A sales slowdown in China has become a key headwind for automakers this year and is hitting Ford and GM particularly hard. More longstanding troubles like recalls and legal woes have been weighing on the auto industry for years.
As a result, F and GM stock are the auto industry’s laggards when it comes to share performance. GM is up a decent 4.05% for the year-to-date, beating the S&P 500 by more than a percentage point, but other bets in the sector have done much better. Except for Ford.
F stock is off 1.4% so far this year, a sad performance by any standard, but even worse compared to what every other auto stock is doing. Toyota Motors (TM) has gained nearly 10%, for example. Honda Motors (HMC) is up 17%, and Fiat-Chrysler (FCAU) gained a whopping 40% so far in 2015.
Happily, underperformance on the part of Ford and GM stock is a lucky break for new money as it’s kept valuations under wraps even as bottom lines are looking better.
Accelerating Profits for GM, F
Ford saw sales slip in May, hurt by weakness in China, Russia, South Africa and other emerging markets, but F stock still beat analysts’ expectations by a wide margin. Ford sales fell 1.3% versus a forecast for sales to decline by 4.3%.
GM, the nation’s largest automaker after Ford, saw May sales rise 3% when analysts expecting a drop of 1%.
Ford stock has yet to fully recover from a miserable autumn of 2014, and GM hasn’t exactly covered itself in glory either. Both auto stocks fumbled in 2014 as their profits declined in the best year for car sales since 2006.
Fortunately, the worst looks to be behind both names. Ford already has a winner on its hands with the F-50 truck, and sales of new lightweight version of the truck have gotten off to brisk start. Additionally, Ford launched nearly two dozen new models over the last 18 months, even as it shrinks the number of vehicle platforms it uses.
These moves and other efforts are expected to boost Ford’s bottom line handsomely. Wall Street sees earnings per share to rise almost 40% to $1.59 this year.
GM, for its part, remains mired in its recall, possibly facing criminal charges. GM stock, however, has even more room to grow than Ford. Analysts see General Motors’ earnings per share rising nearly 50% this year to $4.37.
GM and F are revving up their bottom lines, and the market just doesn’t seem to care. At least not yet, which makes both stocks look like bargains.

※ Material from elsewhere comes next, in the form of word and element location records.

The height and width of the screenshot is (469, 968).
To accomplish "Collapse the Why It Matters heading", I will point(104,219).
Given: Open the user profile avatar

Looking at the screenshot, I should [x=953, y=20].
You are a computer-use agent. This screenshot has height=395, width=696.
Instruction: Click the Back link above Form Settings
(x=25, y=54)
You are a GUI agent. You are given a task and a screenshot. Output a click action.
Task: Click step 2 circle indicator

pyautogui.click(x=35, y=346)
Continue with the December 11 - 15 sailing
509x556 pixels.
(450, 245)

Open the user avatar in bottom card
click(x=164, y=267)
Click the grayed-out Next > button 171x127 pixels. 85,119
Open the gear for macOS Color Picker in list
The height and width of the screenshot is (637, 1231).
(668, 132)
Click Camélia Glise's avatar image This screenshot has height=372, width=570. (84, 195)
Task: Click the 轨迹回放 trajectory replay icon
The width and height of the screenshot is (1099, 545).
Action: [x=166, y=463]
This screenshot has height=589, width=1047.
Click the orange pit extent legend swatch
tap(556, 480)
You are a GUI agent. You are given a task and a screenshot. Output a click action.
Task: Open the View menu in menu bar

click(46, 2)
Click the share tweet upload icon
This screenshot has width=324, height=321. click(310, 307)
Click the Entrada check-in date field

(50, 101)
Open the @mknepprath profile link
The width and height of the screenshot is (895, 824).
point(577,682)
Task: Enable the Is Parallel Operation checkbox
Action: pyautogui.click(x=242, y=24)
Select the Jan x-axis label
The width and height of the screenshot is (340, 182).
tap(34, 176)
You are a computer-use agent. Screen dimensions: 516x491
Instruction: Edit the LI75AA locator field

Ford goes for just 8 times forward earnings but is pegged to have a long-term growth rate of 17% a year. GM trades at 7 times forward earnings despite a long-term growth rate of 18%.
May sales underscored how analysts are underestimating Ford and General Motors, and that appears to have infected their multiples as well.
At some point, however, the market will be forced to reckon with those 40% and 50% gains in EPS this year, and we’ll see GM stock and F stock react accordingly.
As of this writing, Dan Burrows did not hold a position in any of the aforementioned securities.